Et voilà. Encore un chef d'oeuvre de
Manu Larcenet. C'est qu'on prend vite le goût de jolies choses...
Je ne parlerai pas que de mon ressenti sur l'un des deux tomes mais de l'intégralité du Rapport.
Le texte, d'abord. Noir, profond, sublime. Je n'ai pas encore lu le roman de
Philippe Claudel mais je compte bien me ruer dessus. L'histoire nous est racontée par son narrateur, Brodeck, qui vient d'apprendre l'assassinat de l' « Anderer », un mot allemand qui signifie « l'étranger », et à qui on confie la tâche d'écrire un rapport parce qu''il faut que ceux qui lisent [ce] rapport comprennent et pardonnent ». Mais en marge de ce rapport, sur un carnet de cuir, Brodeck raconte la véritable histoire, telle qu'elle a vécu, celle qui ne disculpe pas les assassins mais, au contraire, les accuse. Pour le rapport : les faits, concis, chronologiques ; pour l'autre récit, celui qui nous est donné à lire, un récit plus personnel, à la chronologie anarchique, sensible.
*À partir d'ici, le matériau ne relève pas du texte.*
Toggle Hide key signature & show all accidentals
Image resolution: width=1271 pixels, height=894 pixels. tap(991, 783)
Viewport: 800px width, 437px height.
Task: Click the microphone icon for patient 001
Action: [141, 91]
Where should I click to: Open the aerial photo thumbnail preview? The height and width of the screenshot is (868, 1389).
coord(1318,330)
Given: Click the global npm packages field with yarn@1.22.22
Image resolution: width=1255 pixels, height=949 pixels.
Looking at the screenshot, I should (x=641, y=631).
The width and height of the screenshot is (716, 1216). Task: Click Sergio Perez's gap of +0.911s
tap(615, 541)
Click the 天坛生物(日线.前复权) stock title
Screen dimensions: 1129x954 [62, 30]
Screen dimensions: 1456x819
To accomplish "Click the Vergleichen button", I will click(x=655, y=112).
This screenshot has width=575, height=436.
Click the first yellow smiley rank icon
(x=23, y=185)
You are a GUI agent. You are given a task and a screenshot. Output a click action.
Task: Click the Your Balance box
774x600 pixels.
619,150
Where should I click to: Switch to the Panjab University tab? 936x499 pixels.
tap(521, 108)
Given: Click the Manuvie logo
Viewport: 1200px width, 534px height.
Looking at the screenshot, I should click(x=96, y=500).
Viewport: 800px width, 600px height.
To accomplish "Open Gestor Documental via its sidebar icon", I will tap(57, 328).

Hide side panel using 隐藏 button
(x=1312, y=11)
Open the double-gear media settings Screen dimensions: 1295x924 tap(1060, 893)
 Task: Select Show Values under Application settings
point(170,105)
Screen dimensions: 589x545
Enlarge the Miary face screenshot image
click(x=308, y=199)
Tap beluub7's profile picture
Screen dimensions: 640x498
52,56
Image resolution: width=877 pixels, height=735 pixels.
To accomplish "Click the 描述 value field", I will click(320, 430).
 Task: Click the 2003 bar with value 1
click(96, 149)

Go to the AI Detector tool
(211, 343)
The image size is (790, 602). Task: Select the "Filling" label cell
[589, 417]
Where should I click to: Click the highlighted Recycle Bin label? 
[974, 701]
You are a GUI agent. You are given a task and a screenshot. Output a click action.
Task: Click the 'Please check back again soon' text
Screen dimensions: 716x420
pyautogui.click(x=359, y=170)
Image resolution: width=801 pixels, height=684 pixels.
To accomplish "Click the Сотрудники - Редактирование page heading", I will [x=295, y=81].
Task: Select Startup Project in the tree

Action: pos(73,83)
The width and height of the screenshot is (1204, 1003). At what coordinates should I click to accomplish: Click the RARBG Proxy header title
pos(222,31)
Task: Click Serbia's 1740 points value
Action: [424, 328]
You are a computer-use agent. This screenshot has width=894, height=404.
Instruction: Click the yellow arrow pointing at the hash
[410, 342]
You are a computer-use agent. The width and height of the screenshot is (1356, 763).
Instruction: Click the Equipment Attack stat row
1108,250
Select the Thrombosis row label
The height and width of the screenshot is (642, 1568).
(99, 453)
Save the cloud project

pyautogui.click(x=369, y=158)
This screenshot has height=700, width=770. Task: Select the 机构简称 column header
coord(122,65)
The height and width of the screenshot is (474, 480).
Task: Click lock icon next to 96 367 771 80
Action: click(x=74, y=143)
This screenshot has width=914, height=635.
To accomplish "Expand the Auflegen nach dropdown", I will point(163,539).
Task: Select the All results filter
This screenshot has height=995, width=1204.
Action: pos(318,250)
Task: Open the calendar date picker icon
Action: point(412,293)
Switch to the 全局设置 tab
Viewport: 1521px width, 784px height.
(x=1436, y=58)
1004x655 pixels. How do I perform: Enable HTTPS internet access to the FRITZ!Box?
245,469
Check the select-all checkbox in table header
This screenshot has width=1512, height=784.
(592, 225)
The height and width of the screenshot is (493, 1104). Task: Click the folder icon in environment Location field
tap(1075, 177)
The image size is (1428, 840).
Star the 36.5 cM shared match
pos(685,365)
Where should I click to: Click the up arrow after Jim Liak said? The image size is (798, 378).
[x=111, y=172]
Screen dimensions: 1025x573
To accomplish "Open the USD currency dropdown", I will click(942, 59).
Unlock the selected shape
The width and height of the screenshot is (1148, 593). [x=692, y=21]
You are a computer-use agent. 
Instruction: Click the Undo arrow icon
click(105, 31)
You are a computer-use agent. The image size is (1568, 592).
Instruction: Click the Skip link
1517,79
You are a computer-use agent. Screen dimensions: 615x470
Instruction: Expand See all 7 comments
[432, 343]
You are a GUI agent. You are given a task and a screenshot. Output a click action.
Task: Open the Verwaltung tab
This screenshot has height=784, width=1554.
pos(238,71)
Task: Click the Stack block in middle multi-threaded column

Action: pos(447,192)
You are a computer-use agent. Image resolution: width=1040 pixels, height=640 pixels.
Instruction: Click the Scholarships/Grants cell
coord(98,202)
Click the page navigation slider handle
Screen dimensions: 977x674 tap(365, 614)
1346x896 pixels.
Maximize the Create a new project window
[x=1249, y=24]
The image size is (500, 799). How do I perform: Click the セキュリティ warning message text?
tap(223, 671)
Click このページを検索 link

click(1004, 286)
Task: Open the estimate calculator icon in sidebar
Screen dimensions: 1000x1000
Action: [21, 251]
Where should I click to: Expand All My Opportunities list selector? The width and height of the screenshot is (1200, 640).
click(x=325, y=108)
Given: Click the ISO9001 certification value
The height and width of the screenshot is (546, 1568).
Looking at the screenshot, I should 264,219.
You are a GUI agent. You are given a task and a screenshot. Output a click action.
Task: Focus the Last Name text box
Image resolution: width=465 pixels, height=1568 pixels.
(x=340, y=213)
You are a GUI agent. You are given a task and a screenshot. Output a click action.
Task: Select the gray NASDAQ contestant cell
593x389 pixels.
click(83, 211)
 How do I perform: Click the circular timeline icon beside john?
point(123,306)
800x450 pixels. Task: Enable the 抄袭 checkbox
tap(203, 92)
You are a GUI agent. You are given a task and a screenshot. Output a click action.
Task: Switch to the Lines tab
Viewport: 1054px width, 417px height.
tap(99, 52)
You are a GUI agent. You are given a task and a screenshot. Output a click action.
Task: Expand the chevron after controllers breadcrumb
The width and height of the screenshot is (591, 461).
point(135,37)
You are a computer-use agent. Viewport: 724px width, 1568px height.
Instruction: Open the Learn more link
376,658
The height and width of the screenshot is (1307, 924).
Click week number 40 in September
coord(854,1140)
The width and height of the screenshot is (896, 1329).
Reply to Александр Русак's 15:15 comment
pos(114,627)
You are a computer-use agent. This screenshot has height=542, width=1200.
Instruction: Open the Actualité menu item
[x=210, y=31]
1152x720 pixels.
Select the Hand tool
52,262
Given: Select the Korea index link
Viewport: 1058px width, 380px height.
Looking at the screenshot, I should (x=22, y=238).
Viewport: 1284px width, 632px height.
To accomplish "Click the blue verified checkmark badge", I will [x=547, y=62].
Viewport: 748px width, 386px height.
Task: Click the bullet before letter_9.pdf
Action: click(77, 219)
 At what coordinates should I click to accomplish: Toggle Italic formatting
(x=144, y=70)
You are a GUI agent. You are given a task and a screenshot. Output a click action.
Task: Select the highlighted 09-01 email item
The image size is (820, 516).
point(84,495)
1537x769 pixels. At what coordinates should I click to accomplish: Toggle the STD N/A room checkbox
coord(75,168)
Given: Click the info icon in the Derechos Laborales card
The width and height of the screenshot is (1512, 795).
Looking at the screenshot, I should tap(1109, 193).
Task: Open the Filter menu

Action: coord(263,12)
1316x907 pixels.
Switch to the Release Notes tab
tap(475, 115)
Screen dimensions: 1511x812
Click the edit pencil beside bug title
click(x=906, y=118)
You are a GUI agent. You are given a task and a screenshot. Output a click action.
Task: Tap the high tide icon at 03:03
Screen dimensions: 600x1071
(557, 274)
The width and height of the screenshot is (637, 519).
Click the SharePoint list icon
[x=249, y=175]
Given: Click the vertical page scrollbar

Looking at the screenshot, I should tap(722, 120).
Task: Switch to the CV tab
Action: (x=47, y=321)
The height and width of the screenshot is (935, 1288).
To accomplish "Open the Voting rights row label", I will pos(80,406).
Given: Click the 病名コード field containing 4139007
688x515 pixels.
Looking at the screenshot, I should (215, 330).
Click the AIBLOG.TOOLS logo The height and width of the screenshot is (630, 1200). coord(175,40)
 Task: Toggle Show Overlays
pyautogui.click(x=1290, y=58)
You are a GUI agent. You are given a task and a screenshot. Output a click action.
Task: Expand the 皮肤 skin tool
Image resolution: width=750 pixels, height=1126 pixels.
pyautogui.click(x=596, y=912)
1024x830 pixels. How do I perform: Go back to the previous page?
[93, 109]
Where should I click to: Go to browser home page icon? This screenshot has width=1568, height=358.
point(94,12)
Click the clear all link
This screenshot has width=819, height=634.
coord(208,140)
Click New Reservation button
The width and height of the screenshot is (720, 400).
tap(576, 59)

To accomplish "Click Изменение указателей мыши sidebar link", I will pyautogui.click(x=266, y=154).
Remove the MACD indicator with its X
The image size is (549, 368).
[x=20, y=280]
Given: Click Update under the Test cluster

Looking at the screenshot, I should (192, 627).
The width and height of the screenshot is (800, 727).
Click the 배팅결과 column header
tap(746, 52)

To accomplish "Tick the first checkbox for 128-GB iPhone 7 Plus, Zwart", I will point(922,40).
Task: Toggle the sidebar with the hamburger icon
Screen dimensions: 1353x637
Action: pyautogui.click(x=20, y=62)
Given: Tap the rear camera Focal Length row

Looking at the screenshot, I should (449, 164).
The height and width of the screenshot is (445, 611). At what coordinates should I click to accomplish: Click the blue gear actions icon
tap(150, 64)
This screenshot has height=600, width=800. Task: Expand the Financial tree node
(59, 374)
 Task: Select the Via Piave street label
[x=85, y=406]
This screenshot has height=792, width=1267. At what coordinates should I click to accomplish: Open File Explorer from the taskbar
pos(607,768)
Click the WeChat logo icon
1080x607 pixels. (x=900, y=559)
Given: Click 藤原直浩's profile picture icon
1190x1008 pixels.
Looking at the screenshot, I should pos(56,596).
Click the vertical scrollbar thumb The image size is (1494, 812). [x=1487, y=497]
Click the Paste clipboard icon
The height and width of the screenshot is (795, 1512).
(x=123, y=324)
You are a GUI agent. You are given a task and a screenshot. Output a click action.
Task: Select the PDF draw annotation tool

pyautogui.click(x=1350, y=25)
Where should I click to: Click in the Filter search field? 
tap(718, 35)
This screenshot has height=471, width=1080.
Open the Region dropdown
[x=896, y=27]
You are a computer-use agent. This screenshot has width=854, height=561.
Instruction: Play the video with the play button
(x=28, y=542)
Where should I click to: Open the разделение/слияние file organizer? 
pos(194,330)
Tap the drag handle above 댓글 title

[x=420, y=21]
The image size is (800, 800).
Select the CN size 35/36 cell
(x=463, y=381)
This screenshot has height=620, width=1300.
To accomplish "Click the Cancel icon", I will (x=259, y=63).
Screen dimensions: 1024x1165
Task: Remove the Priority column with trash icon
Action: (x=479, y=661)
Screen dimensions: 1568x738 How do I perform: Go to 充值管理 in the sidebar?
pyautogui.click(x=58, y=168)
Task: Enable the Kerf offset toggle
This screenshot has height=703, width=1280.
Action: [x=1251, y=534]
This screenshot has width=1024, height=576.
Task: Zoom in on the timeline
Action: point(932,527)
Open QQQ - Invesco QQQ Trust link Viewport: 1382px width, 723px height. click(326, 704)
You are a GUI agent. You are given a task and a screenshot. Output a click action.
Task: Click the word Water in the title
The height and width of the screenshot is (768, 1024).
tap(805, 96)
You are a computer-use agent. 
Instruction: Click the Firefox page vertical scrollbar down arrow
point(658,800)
Le rapport de Brodeck se déroule dans un village reculé, où l'on parle allemand ; la seconde guerre mondiale est évoquée à travers, notamment, la mention des camps de concentration mais elle n'est pas explicitement nommée : le récit touche en effet à l'universalité. Il parle de la laideur de l'âme humaine, du réflexe de peur qui pousse chaque homme à se protéger derrière le groupe et à sacrifier ceux qui diffèrent un peu, les étrangers. Il parle du sentiment de culpabilité de l'homme qui a livré son semblable, mais d'une culpabilité non assumée, haineuse, dangereuse.
Le traitement que
Manu Larcenet fait du texte de
Philippe Claudel le sublime. Je ne parlerai pas en détails de la technique de son dessin : on a déjà beaucoup glosé sur la grande qualité graphique de ce noir et blanc très travaillé. Par contre, je toucherai deux mots des nombreuses trouvailles narratives : par exemple, la mort de la femme du directeur du camp, dans le tome 1 (p122), décrite, de façon muette, par cinq cases – une verticale et quatre horizontales de taille égale – décrivant des ombres d'hommes piétinant une ombre de femme ; autre exemple : dans le tome 2, cette fois, le maire est amené à prononcer un discours de bienvenue à destination de l'Anderer, discours consternant dans la mesure où il fait l'éloge des qualités d'accueil des habitant du village – alors qu'au contraire, ceux-ci n'éprouvent que de l'hostilité envers ceux qui viennent d'ailleurs ; au détour d'une phrase, le maire supplie : « s'il-vous-plait, monsieur, ne nous jugez pas trop mal ni trop vite/ Nous avons traversé bien des épreuves et notre isolement a fait de nous des êtres en marge de la civilisation/ Néanmoins, pour qui nous connaît vraiment, nous valons mieux que ce que nous paraissons » (p54). Ce qui est intéressant dans ce passage, c'est que
Manu Larcenet élargi son cadre (gros plan case 1 – plan rapproché case 2 – plan d'ensemble case 3) alors que le texte invite à faire l'inverse : au lieu d'individualiser les habitants, il les fond dans la masse... Car c'est la foule qui est dangereuse, qui avale les hommes et les pousse à éprouver des sentiments négatifs qu'ils n'éprouveraient pas s'ils étaient seuls. Et c'est ce que
Manu Larcenet tente de retranscrire en opposant visuellement la solidarité des villageois à la solitude de l'Anderer... et, surtout, de Brodeck lui-même.